**Dataset**
##########

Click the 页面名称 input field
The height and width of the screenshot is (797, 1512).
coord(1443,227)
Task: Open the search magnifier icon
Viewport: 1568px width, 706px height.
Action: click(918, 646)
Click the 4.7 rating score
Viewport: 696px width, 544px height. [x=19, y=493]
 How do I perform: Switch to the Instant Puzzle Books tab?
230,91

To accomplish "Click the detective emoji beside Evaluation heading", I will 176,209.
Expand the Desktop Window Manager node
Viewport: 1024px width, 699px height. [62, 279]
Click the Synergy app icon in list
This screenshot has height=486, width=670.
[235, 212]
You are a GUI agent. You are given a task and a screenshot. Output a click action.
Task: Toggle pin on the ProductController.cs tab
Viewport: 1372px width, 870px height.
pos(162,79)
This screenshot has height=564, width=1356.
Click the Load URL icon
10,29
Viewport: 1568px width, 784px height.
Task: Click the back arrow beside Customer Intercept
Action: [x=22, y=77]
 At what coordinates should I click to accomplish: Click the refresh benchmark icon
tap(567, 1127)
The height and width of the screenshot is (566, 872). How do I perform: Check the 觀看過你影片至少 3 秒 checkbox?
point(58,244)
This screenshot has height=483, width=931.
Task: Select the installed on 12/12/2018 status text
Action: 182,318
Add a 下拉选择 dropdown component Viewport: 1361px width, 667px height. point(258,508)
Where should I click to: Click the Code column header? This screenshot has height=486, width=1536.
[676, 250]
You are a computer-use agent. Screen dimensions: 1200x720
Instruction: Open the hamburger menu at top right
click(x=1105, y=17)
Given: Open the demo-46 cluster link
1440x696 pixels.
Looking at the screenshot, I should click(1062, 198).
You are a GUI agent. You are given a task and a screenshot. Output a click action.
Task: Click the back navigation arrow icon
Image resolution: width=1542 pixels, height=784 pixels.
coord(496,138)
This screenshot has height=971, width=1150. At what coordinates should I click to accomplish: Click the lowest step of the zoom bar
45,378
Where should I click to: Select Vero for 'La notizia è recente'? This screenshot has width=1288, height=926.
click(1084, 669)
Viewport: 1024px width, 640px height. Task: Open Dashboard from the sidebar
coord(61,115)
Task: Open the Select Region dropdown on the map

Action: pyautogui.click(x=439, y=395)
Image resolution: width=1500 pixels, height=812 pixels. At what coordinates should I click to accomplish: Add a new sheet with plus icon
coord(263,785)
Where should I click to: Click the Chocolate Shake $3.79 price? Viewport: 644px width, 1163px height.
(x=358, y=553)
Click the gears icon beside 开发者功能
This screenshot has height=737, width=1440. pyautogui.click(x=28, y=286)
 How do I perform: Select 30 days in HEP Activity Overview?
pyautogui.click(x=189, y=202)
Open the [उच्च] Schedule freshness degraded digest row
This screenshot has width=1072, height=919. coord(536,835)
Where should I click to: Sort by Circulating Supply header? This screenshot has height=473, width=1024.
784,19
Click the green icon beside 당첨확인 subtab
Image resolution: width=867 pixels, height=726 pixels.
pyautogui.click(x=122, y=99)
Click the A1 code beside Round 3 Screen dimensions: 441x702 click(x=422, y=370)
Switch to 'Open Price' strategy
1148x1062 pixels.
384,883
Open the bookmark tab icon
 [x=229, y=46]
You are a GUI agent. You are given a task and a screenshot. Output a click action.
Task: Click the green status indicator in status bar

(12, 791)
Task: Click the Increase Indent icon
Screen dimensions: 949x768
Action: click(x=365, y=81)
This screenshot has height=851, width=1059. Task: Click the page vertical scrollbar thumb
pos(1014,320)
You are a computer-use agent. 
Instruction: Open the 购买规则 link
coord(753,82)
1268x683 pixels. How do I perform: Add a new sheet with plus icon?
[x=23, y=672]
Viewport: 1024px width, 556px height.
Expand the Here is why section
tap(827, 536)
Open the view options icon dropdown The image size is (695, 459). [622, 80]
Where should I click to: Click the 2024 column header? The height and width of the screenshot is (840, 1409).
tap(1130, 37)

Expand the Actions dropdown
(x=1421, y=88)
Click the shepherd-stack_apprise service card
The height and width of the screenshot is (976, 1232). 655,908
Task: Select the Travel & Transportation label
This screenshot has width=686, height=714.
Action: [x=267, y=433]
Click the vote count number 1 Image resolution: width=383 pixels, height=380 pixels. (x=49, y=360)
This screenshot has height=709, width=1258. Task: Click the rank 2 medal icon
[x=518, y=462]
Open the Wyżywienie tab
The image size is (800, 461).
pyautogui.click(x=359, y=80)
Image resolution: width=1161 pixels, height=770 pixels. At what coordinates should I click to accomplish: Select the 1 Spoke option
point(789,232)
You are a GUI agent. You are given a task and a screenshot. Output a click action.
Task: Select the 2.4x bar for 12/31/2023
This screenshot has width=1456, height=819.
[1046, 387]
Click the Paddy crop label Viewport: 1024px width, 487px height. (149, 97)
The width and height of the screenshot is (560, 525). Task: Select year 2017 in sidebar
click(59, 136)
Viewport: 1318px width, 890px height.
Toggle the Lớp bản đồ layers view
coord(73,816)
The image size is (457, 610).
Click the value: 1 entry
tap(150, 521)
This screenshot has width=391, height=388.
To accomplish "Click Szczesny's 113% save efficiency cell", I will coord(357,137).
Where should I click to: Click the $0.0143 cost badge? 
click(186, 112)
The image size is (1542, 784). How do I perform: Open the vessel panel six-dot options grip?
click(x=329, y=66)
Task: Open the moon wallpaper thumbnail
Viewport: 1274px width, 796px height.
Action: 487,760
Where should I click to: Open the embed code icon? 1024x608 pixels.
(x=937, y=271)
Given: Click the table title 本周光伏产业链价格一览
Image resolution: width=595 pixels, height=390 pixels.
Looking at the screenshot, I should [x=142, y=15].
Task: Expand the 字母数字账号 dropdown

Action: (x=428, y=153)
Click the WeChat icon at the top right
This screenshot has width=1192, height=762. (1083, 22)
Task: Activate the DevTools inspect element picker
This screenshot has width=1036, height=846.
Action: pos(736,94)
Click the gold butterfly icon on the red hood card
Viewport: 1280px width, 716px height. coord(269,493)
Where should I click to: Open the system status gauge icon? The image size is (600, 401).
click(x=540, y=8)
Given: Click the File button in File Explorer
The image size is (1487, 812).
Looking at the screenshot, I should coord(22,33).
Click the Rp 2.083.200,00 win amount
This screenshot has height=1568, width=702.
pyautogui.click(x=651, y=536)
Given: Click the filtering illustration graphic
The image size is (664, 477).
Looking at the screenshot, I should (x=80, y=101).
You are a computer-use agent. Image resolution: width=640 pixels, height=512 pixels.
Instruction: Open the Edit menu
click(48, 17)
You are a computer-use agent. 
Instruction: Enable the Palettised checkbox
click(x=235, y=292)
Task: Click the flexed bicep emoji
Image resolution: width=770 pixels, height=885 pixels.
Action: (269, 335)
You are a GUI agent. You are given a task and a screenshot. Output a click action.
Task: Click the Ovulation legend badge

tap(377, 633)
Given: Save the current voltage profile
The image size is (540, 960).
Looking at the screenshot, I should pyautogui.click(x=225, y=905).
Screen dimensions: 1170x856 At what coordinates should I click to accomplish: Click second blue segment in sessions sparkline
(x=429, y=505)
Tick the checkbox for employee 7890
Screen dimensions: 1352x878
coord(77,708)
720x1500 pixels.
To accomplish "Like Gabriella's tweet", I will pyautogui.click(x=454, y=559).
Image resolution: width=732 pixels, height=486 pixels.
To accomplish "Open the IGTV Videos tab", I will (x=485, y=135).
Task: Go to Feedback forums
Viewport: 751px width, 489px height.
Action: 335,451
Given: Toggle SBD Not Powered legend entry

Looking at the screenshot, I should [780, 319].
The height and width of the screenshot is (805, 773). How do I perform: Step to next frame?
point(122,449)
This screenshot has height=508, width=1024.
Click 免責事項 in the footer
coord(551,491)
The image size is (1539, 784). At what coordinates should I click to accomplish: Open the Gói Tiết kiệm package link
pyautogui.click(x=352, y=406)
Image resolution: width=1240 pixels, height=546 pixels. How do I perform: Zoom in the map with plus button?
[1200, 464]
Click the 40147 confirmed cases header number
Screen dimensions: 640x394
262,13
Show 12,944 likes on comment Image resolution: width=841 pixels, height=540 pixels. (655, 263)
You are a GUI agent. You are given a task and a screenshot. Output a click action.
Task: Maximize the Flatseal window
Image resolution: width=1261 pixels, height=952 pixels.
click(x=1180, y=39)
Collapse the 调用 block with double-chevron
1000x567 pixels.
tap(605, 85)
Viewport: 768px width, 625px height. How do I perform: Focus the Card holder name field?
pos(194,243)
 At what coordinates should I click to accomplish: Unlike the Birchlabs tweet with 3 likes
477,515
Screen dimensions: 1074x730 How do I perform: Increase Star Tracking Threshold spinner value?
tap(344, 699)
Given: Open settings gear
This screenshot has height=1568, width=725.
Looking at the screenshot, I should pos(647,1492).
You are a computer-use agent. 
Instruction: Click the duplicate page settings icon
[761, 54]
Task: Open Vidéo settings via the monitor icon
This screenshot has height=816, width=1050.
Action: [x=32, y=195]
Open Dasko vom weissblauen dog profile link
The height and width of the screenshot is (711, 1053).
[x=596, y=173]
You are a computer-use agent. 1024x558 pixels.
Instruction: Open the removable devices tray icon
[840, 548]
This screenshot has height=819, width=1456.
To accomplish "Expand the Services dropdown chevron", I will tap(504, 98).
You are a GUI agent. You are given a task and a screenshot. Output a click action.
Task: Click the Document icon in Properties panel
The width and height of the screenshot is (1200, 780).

##########

**Work to be completed**
Set down exactly the lines above that run from the start of the listing to the line with "This screenshot has height=564, width=1356.". Leave out every later line.

**Problem solution**
Click the 页面名称 input field
The height and width of the screenshot is (797, 1512).
coord(1443,227)
Task: Open the search magnifier icon
Viewport: 1568px width, 706px height.
Action: click(918, 646)
Click the 4.7 rating score
Viewport: 696px width, 544px height. [x=19, y=493]
 How do I perform: Switch to the Instant Puzzle Books tab?
230,91

To accomplish "Click the detective emoji beside Evaluation heading", I will 176,209.
Expand the Desktop Window Manager node
Viewport: 1024px width, 699px height. [62, 279]
Click the Synergy app icon in list
This screenshot has height=486, width=670.
[235, 212]
You are a GUI agent. You are given a task and a screenshot. Output a click action.
Task: Toggle pin on the ProductController.cs tab
Viewport: 1372px width, 870px height.
pos(162,79)
This screenshot has height=564, width=1356.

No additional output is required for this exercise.